◆ ACTION ITEM
Search the entries below. Return every line that has "gray" in it.

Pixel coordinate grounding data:
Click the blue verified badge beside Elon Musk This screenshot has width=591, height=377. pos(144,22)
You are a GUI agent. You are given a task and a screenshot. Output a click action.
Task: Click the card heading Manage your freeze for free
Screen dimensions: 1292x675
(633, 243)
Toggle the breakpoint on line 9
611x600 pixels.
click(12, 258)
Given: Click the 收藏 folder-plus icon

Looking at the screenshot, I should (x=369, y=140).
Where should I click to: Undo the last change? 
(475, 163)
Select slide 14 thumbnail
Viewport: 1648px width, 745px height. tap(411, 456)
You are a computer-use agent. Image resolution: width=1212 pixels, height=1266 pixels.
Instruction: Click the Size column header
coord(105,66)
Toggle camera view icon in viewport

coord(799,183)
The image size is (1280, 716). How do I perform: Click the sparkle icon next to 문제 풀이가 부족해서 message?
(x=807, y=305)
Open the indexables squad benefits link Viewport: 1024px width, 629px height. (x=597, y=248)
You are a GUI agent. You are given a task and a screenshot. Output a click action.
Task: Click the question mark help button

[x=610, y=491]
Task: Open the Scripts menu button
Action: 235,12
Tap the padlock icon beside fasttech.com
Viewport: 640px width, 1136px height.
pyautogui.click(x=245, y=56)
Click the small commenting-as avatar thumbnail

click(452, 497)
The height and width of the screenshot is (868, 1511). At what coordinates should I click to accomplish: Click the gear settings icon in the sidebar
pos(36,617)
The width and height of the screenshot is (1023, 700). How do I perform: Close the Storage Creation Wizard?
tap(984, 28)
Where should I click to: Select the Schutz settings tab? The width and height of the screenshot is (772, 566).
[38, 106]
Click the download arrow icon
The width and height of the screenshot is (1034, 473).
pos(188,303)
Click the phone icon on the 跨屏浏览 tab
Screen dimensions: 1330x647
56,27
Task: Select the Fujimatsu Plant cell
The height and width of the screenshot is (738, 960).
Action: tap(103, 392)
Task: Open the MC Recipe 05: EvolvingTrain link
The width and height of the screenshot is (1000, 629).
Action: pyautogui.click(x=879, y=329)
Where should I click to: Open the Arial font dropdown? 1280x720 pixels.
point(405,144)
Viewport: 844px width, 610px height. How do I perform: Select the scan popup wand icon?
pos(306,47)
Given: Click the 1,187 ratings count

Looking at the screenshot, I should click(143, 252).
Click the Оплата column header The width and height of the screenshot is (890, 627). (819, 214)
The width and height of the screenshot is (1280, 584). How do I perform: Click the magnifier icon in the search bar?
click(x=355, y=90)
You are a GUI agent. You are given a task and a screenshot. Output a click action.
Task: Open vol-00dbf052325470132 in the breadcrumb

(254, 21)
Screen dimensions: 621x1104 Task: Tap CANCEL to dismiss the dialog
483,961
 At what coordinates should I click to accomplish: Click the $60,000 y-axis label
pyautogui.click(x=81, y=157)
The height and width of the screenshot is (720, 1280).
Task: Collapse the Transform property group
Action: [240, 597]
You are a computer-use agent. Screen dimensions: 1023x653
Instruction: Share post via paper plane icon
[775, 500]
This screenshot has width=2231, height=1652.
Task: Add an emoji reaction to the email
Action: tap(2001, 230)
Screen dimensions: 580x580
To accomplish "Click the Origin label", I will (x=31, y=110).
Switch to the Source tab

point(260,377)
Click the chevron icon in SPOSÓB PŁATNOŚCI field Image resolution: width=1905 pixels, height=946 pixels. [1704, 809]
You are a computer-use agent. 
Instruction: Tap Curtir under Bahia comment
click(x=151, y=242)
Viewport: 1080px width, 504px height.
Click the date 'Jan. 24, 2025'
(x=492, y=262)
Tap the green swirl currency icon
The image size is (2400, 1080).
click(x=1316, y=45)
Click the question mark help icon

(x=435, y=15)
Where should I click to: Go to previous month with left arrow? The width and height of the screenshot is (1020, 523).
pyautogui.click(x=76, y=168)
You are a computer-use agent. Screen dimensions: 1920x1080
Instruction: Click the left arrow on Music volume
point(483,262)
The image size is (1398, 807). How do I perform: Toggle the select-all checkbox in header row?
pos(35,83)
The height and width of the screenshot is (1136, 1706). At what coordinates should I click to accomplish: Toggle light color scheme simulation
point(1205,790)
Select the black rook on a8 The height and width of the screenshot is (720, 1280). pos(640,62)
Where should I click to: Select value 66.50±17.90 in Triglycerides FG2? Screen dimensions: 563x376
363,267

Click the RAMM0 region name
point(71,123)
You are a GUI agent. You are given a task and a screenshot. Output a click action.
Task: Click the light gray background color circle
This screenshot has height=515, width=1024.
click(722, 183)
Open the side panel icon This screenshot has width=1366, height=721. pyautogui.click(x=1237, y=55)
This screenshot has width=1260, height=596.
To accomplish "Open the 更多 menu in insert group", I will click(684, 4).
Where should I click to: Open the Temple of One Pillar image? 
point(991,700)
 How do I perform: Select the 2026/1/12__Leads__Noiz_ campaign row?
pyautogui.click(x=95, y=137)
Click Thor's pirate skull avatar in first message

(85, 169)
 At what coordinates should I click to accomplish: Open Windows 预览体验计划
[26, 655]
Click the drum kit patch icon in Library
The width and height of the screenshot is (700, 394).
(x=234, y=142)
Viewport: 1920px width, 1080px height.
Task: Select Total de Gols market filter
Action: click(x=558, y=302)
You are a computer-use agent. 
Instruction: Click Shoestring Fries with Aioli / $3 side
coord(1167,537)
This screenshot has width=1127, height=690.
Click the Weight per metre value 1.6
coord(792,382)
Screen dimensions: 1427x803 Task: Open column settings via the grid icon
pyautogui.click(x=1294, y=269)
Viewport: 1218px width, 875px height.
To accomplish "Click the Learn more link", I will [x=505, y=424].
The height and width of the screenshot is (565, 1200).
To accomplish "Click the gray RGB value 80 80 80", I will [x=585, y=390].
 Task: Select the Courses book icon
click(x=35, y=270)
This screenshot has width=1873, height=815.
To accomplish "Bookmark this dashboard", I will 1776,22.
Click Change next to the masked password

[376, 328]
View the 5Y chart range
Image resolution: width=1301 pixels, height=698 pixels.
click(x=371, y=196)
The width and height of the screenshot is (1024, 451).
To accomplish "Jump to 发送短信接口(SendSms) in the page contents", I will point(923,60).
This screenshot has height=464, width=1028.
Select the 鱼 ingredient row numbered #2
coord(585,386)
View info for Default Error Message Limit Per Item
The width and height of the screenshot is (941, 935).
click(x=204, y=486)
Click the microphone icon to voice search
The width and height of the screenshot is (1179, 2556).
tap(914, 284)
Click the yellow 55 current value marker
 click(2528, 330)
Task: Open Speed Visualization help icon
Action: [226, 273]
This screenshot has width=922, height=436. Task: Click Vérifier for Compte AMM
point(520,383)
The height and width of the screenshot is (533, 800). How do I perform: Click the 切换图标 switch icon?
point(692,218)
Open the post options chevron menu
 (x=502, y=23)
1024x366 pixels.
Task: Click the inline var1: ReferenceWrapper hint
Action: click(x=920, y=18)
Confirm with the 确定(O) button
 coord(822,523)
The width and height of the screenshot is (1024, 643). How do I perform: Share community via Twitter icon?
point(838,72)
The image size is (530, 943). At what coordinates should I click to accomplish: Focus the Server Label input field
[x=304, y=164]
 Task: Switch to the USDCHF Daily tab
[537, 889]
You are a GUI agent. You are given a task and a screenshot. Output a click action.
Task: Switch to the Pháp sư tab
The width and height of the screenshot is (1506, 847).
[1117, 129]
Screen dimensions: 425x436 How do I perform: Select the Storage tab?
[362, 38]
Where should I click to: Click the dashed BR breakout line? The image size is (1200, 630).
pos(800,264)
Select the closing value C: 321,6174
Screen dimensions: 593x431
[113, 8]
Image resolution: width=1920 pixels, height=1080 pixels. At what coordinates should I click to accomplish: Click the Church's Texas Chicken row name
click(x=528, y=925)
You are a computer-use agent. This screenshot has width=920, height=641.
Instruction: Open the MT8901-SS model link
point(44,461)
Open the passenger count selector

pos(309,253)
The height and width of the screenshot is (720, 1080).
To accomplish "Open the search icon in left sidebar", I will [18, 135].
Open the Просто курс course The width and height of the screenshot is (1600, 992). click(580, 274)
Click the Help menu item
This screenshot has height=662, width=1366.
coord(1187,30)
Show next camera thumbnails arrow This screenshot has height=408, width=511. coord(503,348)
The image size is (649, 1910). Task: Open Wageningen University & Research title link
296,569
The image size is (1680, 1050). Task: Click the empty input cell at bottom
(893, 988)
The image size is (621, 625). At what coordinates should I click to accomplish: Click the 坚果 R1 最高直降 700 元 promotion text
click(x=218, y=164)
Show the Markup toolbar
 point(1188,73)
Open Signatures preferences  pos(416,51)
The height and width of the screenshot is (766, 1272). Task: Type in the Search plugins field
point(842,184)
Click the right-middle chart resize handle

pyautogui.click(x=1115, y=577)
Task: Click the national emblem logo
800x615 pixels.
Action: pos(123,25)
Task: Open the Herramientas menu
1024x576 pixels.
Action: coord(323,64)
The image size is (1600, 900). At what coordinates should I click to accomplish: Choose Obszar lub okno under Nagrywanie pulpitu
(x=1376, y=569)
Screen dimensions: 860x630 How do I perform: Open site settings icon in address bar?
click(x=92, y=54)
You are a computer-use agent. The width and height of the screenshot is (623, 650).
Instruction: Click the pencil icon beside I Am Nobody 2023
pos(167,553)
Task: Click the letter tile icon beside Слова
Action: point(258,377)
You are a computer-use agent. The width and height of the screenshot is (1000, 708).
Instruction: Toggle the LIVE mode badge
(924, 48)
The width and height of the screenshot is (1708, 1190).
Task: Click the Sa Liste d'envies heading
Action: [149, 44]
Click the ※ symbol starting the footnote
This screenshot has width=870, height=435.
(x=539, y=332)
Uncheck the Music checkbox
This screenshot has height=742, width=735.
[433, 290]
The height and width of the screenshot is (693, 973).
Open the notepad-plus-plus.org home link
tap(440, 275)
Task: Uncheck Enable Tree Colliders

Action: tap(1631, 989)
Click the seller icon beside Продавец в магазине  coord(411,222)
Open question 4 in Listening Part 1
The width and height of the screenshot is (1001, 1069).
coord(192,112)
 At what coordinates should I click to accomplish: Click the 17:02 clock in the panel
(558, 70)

◆ TASK ANSWER
Task: Click the light gray background color circle
To accomplish "Click the gray RGB value 80 80 80", I will [x=585, y=390].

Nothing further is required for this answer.